Spray interaction in adjacent GCSC injector elements: role of droplet collision and secondary droplet breakup

Abstract

This study investigates the evolution of spray characteristics in adjacent gas-centered swirl coaxial (GCSC) injectors, which finds application in liquid propellant rocket engines. The main objectives here are to measure the axial evolution of droplet characteristics in the spray interaction zone and understand the fundamental physics governing the spray interaction process. Experiments were conducted using air and water as the working fluids under atmospheric conditions. Utilizing the high-speed shadow imaging technique, the droplet images were captured at different axial and radial measurement stations for gas-to-liquid momentum flux ratio (M) ranging from 30 to 70. The images were processed to obtain droplet size, axial/radial components of droplet velocity, and droplet mass flux.

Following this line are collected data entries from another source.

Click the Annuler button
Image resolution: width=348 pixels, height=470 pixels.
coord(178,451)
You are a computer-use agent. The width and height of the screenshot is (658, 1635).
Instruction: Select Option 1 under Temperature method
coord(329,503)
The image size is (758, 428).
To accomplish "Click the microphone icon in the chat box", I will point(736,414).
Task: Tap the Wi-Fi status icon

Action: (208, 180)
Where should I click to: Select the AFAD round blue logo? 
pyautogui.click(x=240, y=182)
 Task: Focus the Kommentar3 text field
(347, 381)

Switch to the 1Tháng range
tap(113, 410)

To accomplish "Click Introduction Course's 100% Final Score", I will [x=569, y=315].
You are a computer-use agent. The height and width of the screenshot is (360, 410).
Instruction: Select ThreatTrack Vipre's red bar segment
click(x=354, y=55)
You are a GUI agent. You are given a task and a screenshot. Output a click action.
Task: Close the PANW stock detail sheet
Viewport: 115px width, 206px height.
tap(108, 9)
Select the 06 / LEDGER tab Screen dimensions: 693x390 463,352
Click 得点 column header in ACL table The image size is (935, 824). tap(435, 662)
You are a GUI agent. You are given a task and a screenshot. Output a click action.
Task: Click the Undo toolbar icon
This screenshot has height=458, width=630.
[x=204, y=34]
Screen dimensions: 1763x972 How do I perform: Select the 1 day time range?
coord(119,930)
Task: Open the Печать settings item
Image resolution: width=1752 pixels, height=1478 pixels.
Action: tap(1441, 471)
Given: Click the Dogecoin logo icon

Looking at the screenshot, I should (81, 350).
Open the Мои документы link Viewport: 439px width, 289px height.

The Mie-scattering images of the spray were acquired by laser sheet imaging to visualize the spray structure and spatial distribution of the droplets. Droplet measurements were also obtained by operating the injectors individually. Comparative analysis between the interacting and individual sprays highlighted the significant reduction in characteristic droplet size and an increase in the mean droplet velocity and local mass flux due to spray interaction. To elucidate the physical mechanisms behind the above observations, further analysis was carried out by evaluating the droplet collision, secondary atomization, and droplet dispersion in the interaction zone. Interestingly, the results highlight that, despite the intuitive notion that droplet collisions are the primary driver of the spray interaction process in the intersecting sprays, the improved secondary droplet atomization due to modification of airflow characteristics serves as the dominant factor in altering the droplet characteristics.